Convierte en una tabla Markdown las líneas situadas entre la que contiene "Where should I click to: Open the" y la que contiene "will [710, 466].", ambas incluidas, omitiendo las que estén en blanco. Usa la columna Núm para el número de fila y la columna Contenido para el texto de cada línea.

■ Líneas por procesar:

<<<<

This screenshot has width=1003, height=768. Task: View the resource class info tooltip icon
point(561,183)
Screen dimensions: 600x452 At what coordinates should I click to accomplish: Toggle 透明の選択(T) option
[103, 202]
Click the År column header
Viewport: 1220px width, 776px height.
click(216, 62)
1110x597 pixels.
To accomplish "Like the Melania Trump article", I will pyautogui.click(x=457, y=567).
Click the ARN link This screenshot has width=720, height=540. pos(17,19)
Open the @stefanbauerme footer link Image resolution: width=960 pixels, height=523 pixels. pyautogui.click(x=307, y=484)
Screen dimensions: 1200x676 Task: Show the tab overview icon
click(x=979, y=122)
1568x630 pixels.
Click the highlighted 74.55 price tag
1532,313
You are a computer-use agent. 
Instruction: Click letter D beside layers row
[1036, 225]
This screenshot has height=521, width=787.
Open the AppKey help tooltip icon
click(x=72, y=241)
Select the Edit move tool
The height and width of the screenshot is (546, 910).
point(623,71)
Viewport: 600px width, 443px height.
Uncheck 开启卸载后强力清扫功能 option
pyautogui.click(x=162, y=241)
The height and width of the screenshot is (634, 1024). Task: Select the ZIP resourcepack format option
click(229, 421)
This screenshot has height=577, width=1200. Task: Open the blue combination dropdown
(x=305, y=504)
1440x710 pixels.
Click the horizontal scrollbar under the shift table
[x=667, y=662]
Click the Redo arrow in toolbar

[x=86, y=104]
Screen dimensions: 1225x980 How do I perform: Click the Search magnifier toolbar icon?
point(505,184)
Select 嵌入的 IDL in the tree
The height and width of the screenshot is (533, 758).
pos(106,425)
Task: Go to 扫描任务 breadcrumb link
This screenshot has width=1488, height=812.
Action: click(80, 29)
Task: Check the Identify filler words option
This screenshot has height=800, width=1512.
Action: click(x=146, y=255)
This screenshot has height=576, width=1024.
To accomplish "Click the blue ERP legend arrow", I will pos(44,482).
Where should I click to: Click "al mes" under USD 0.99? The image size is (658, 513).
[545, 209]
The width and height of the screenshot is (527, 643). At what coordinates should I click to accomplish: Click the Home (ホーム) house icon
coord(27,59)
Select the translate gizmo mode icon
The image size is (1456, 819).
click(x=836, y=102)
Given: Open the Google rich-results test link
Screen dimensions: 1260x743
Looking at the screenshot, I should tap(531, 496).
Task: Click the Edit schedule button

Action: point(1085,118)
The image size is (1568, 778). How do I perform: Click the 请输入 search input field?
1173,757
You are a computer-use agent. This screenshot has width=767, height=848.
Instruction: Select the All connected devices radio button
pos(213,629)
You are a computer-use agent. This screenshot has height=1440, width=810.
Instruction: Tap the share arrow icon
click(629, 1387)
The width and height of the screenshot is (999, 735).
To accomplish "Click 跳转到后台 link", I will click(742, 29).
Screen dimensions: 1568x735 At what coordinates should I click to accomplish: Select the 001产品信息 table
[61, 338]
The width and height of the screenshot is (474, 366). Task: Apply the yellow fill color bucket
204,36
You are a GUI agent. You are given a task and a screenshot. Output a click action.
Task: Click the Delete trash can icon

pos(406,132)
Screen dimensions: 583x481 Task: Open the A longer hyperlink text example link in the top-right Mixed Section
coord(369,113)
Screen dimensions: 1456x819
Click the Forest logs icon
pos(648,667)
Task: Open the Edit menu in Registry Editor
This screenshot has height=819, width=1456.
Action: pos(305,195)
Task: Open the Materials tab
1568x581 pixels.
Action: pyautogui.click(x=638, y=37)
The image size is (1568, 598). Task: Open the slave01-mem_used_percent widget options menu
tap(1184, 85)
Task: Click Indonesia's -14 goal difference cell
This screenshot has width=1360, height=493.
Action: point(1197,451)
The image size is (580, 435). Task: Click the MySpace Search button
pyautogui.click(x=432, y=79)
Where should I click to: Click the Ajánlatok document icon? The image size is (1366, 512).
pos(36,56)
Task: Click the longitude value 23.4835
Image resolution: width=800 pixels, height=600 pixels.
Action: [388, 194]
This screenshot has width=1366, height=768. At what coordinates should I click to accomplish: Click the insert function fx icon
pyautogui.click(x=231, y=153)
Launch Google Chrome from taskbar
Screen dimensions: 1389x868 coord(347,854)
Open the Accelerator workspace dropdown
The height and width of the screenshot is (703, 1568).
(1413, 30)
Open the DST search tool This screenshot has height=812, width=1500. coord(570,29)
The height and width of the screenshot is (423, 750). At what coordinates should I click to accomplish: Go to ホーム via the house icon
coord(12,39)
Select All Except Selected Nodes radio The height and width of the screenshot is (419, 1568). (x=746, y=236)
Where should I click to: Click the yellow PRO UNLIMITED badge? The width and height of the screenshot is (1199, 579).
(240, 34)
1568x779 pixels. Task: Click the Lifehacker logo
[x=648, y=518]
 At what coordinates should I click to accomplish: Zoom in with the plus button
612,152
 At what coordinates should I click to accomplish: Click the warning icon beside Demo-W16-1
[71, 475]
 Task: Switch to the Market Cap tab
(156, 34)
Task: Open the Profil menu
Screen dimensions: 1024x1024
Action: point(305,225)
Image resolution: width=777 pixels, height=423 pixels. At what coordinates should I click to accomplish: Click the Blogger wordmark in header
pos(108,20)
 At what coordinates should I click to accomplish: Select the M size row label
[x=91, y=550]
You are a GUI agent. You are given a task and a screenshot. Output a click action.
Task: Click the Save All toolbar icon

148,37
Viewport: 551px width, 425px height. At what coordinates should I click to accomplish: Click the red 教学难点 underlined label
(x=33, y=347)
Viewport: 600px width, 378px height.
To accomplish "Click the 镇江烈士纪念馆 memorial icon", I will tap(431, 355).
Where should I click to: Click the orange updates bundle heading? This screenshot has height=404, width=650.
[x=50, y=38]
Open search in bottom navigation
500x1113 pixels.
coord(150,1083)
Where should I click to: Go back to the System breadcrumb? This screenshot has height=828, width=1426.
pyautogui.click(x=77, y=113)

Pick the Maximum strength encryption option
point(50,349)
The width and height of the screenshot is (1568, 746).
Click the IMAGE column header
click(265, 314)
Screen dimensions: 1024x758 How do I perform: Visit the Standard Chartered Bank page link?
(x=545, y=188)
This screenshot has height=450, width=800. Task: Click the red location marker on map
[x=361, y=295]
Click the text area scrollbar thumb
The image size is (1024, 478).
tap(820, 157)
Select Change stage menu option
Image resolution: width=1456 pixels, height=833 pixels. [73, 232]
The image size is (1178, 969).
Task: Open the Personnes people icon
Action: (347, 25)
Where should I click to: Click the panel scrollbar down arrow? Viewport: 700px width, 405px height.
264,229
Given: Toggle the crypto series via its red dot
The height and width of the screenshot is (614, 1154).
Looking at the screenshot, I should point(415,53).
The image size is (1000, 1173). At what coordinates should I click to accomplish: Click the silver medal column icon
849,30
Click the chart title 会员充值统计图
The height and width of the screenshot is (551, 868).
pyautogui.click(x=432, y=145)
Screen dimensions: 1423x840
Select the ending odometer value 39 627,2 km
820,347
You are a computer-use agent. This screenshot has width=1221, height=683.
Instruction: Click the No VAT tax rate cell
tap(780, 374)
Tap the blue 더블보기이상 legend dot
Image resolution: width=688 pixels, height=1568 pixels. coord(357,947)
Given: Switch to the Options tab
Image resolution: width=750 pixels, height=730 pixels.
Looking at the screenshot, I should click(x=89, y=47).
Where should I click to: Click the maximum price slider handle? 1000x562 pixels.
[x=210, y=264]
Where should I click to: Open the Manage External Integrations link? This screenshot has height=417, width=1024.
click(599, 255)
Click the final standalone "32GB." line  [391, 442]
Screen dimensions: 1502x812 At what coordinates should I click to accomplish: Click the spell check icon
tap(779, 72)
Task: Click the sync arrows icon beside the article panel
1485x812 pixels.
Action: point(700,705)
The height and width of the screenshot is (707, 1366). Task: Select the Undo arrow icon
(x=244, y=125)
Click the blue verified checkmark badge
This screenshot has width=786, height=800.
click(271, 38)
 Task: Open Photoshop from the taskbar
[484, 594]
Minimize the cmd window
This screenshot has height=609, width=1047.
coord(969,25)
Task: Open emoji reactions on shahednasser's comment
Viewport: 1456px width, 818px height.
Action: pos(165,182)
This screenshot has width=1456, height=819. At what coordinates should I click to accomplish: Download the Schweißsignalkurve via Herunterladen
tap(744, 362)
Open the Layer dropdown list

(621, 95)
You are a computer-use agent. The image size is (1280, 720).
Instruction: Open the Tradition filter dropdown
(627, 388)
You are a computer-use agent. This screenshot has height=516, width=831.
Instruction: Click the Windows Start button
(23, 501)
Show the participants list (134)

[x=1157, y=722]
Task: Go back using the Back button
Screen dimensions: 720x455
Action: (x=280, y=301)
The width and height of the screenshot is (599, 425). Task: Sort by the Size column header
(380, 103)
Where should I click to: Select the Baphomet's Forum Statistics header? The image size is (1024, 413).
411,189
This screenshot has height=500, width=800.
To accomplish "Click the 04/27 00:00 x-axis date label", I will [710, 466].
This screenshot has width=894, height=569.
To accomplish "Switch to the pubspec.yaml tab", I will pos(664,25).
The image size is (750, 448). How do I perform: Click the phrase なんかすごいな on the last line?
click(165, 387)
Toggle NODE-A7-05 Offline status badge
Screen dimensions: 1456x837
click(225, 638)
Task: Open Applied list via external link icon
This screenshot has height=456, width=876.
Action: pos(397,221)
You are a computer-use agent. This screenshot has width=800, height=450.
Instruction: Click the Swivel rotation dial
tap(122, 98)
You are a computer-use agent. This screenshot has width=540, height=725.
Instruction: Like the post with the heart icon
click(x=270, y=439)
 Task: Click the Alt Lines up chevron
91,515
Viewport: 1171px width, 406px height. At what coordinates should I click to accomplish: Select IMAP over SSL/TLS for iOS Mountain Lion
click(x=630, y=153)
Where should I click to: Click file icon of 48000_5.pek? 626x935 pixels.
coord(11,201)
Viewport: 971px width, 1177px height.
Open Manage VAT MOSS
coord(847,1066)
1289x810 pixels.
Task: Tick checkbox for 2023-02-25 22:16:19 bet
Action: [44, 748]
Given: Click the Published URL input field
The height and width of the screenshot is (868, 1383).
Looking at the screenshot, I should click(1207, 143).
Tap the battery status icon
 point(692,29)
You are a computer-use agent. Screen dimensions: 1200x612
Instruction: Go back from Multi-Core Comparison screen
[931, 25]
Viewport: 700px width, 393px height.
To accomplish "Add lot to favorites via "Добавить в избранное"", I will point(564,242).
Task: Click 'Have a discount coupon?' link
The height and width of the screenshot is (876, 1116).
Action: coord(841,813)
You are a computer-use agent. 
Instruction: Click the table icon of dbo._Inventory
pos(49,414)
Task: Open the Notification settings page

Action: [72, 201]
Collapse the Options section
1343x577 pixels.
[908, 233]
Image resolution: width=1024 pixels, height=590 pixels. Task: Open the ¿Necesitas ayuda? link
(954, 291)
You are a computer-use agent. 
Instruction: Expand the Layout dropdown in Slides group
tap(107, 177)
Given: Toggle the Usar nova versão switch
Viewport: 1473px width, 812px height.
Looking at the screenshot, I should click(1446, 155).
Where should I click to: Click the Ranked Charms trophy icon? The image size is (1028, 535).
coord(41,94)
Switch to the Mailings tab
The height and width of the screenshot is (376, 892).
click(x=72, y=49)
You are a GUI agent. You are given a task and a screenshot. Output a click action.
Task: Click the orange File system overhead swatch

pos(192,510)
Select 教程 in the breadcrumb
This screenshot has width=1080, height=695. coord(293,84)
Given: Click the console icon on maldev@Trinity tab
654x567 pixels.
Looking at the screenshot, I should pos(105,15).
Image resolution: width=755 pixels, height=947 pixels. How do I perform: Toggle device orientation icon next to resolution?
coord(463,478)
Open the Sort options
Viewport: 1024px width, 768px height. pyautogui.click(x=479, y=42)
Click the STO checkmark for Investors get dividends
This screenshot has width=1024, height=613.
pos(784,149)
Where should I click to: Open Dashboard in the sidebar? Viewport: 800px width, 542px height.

>>>>

■ Salida correcta:
| Núm | Contenido |
|---|---|
| 1 | Where should I click to: Open the Manage External Integrations link? This screenshot has height=417, width=1024. |
| 2 | click(599, 255) |
| 3 | Click the final standalone "32GB." line  [391, 442] |
| 4 | Screen dimensions: 1502x812 At what coordinates should I click to accomplish: Click the spell check icon |
| 5 | tap(779, 72) |
| 6 | Task: Click the sync arrows icon beside the article panel |
| 7 | 1485x812 pixels. |
| 8 | Action: point(700,705) |
| 9 | The height and width of the screenshot is (707, 1366). Task: Select the Undo arrow icon |
| 10 | (x=244, y=125) |
| 11 | Click the blue verified checkmark badge |
| 12 | This screenshot has width=786, height=800. |
| 13 | click(271, 38) |
| 14 |  Task: Open Photoshop from the taskbar |
| 15 | [484, 594] |
| 16 | Minimize the cmd window |
| 17 | This screenshot has height=609, width=1047. |
| 18 | coord(969,25) |
| 19 | Task: Open emoji reactions on shahednasser's comment |
| 20 | Viewport: 1456px width, 818px height. |
| 21 | Action: pos(165,182) |
| 22 | This screenshot has width=1456, height=819. At what coordinates should I click to accomplish: Download the Schweißsignalkurve via Herunterladen |
| 23 | tap(744, 362) |
| 24 | Open the Layer dropdown list |
| 25 | (621, 95) |
| 26 | You are a computer-use agent. The image size is (1280, 720). |
| 27 | Instruction: Open the Tradition filter dropdown |
| 28 | (627, 388) |
| 29 | You are a computer-use agent. This screenshot has height=516, width=831. |
| 30 | Instruction: Click the Windows Start button |
| 31 | (23, 501) |
| 32 | Show the participants list (134) |
| 33 | [x=1157, y=722] |
| 34 | Task: Go back using the Back button |
| 35 | Screen dimensions: 720x455 |
| 36 | Action: (x=280, y=301) |
| 37 | The width and height of the screenshot is (599, 425). Task: Sort by the Size column header |
| 38 | (380, 103) |
| 39 | Where should I click to: Select the Baphomet's Forum Statistics header? The image size is (1024, 413). |
| 40 | 411,189 |
| 41 | This screenshot has height=500, width=800. |
| 42 | To accomplish "Click the 04/27 00:00 x-axis date label", I will [710, 466]. |